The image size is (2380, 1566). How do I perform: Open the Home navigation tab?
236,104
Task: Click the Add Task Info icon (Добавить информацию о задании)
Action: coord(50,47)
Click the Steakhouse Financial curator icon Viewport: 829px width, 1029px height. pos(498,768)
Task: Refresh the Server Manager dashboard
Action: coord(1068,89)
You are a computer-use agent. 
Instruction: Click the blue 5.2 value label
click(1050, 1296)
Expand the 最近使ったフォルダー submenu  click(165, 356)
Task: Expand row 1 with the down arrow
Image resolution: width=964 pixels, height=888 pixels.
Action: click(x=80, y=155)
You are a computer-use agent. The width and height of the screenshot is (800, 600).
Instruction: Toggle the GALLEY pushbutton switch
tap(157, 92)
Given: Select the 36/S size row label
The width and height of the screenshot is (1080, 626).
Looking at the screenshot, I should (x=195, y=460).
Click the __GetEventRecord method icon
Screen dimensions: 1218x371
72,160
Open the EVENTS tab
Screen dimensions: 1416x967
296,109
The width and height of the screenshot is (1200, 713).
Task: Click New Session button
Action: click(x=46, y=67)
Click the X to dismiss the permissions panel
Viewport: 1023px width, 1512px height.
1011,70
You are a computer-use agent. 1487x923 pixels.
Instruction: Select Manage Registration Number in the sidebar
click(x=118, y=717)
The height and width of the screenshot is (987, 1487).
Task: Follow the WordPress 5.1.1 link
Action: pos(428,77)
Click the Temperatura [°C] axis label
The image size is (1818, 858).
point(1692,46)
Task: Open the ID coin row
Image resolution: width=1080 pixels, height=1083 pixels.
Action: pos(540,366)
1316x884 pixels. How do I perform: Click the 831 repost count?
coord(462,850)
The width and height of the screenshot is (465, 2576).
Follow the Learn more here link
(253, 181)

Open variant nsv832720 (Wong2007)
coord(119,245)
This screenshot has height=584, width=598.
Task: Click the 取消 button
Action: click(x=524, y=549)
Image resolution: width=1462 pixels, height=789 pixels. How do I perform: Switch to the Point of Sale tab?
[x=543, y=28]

§ §

### What is required
Provide the number of lines in the entries above on which the string "computer" is found, and no other text.

### The answer
3